There are two kinds of aspiring pilots.
There are those whose father or uncle or cousin or friend flies planes, who’ve seen the excitement up close — either through the military or airline industry or simply for recreation. Then there are those who’ve never had any exposure to the industry, but one day decide they want an exhilarating career, one that could take them all over the world and provide adrenaline rushes day in and day out.
Lisa Deemer is among the latter. The 19-year-old from Oneonta was in her senior year of high school when she decided she would be thoroughly bored by four years of traditional college.
“I wanted something that would be fun and challenging for the next 40 years, something where I wouldn’t end up miserable after work every night,” she said.
But why fly planes? She doesn’t really know. She flew on a commercial plane in the eighth grade and briefly entertained the idea, but it seemed like too much responsibility at the time. By her senior year, though, she couldn’t get the idea out of her head.
“I kind of got hooked on the idea,” she said. “I took my first flight in January 2013, and we got to fly over my house, which was pretty cool.”
So she moved to Schenectady and began pursuing an aviation science degree through Schenectady County Community College. Since then, she’s logged about 130 hours of flight time, including memorable flights over farm fields in Montgomery County and a nighttime flight over the water in Bridgeport, Conn.
The college launched the program in 1995 to train students on the non-pilot track in airport management, aviation administration and fixed base operations. In 1997, it began offering a pilot option, as well. Today, the program trains future airline pilots, private pilots, commercial pilots, flight instructors and military pilots.
The program was possible only through a partnership with Richmor Aviation, the longtime fixed base operator at the Schenectady County Airport. Students fly Richmor’s single-engine aircraft, both solo and with an instructor, who teaches them basic flight maneuvers, takeoff and landing, night flying and cross-country procedures. The college recently renewed this partnership through August 2016, as it expects enrollment to grow amid the airline industry’s increasing cry for more pilots and air traffic controllers.
“There’s a desperate need for pilots in the aviation industry in the coming 10 years or so,” said SCCC aviation professor Barbara Jones. “Air traffic control is the same. They’re desperate. I’m expecting to see a pretty good boom in students over the years.”
The program typically boasted a few dozen students, but in recent years enrollment has risen to about 65. Only about one in 10 students is female, Jones said — hardly a surprise given the male-dominated industry.
Deemer is the only second-year female student in the program, and says people are always a little surprised to learn of her aspirations.
“Most people give a very positive and encouraging response,” she said.
Though her instructors have always been male, Deemer said it’s encouraging to see Jones running the program.

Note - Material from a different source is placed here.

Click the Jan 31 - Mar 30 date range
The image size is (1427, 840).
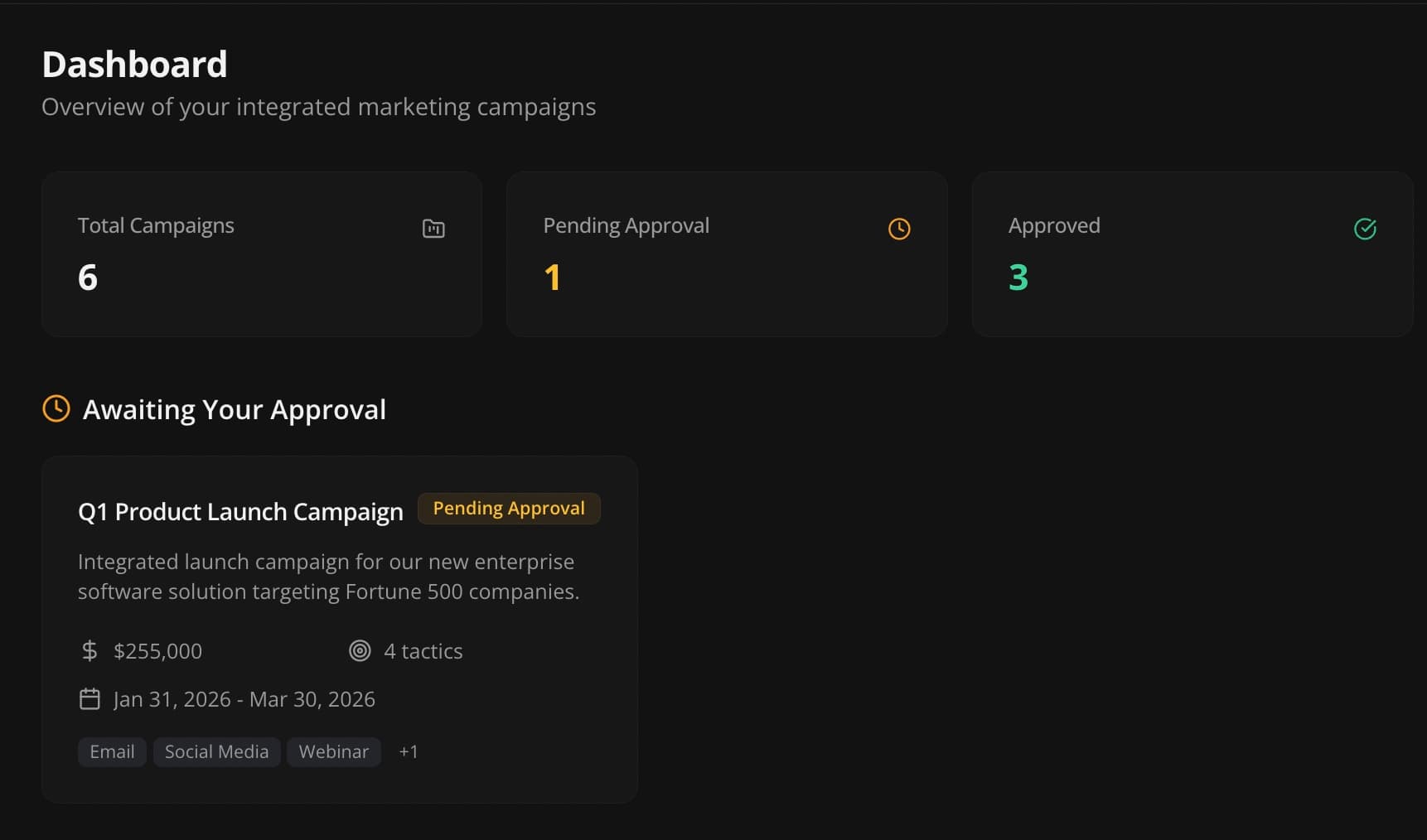pos(244,698)
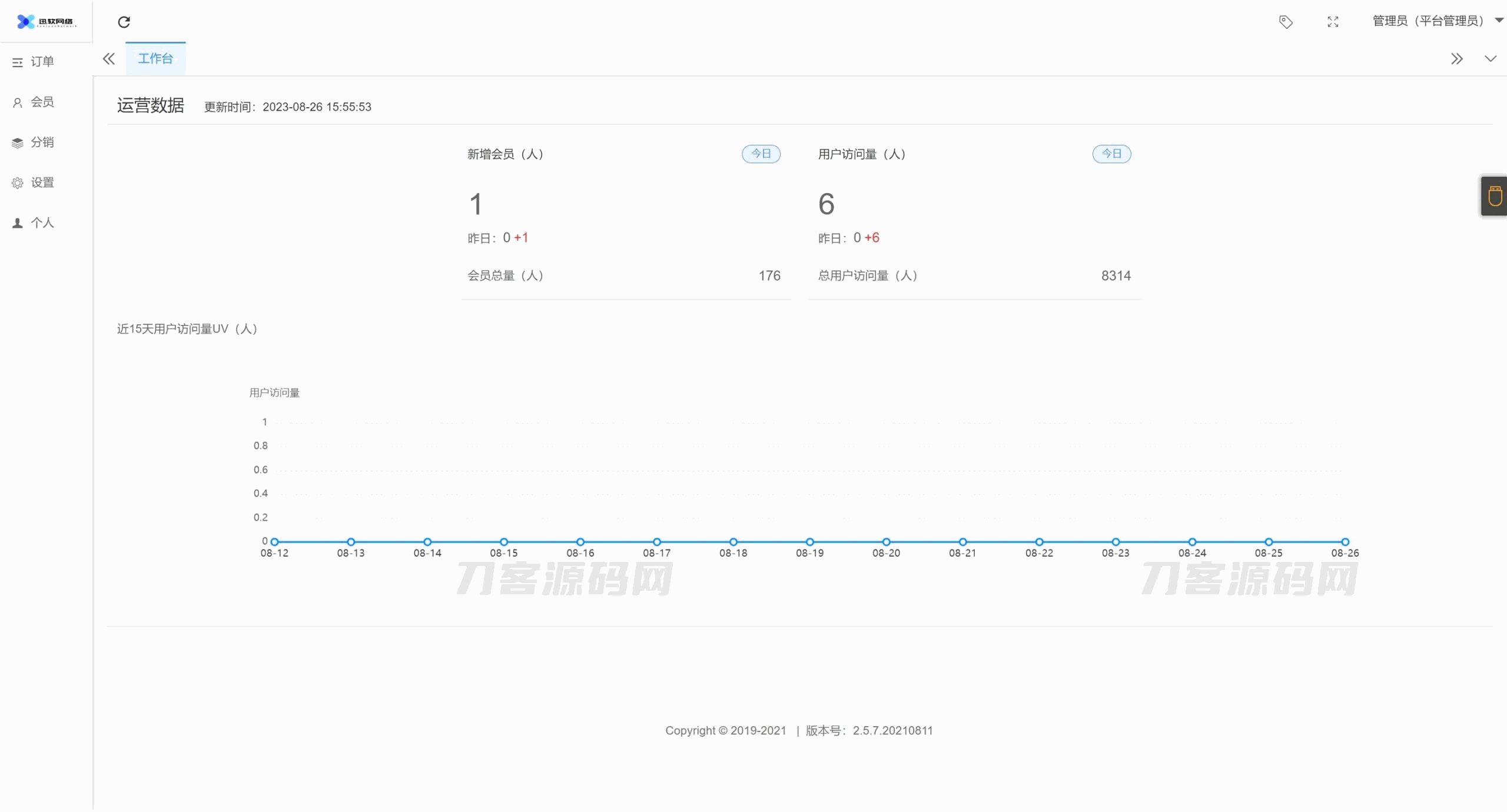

Jones is the reason the program even exists. She wanted to fly planes since the eighth grade (what is it about the eighth grade?), but the only nearby college to offer such a program was Daniel Webster College, a private, four-year school in New Hampshire that was out of her price range. So she went to Hudson Valley Community College for two years and then transferred to Daniel Webster.
Later on, while working for Richmor Aviation in Glenville, it dawned on her that the community college down the road would be the perfect place to train future pilots as a low-cost alternative to all the expensive four-year colleges offering programs.
“I said, ‘You know what? This is ridiculous,’ ” she recalled. “We have this community college right down the road and we should be doing something so people like me who can’t afford four-year schools can pursue aviation.”
Because it’s a two-year program, SCCC doesn’t offer things like turbine training or multi-engine ratings. But students who go through the program finish with their private pilot’s license, instrument rating, commercial pilot’s license and about 200 hours of flight time.
If they hope to work for an airline, they’ll need at least 1,500 hours thanks to new Federal Aviation Administration rules that require first officers hold an Airline Transport Pilot certification. Before the 2009 crash of a Continental Express regional flight, first officers needed only 250 hours and a commercial pilot certificate. Industry analysts say the new requirements, along with dismal pay and benefits offered by regional airlines, are contributing to the current pilot shortage.
Deemer plans to graduate this spring and become a certified flight instructor so she can teach and log more hours. Once she gets enough hours, she hopes to work for a small airline or charter company.
“Everyone I talk to that has been doing this forever, they still love it and they love it as much as the day that they started,” she said.
SCCC, anticipating growth in the industry, is currently seeking state approval to offer an aviation helicopter degree by next spring. Students would train with Independent Helicopters, a company that offers training, tours, aerial photography and transportation out of its locations in Ballston Spa and New Windsor.
With fewer pilots coming out of the military than in years past, the industry is looking for a new civilian pipeline. In that case, Jones hopes SCCC’s program continues to attract the “adrenaline junkies” of the world.
“It’s about 50-50 right now,” said Jones. “Many students do have that influence in aviation through a family member. But quite a few, like myself, had never stepped foot in an airplane and just said, ‘You know what, this looks really cool.’ And it is. My office in the sky is much prettier than most.”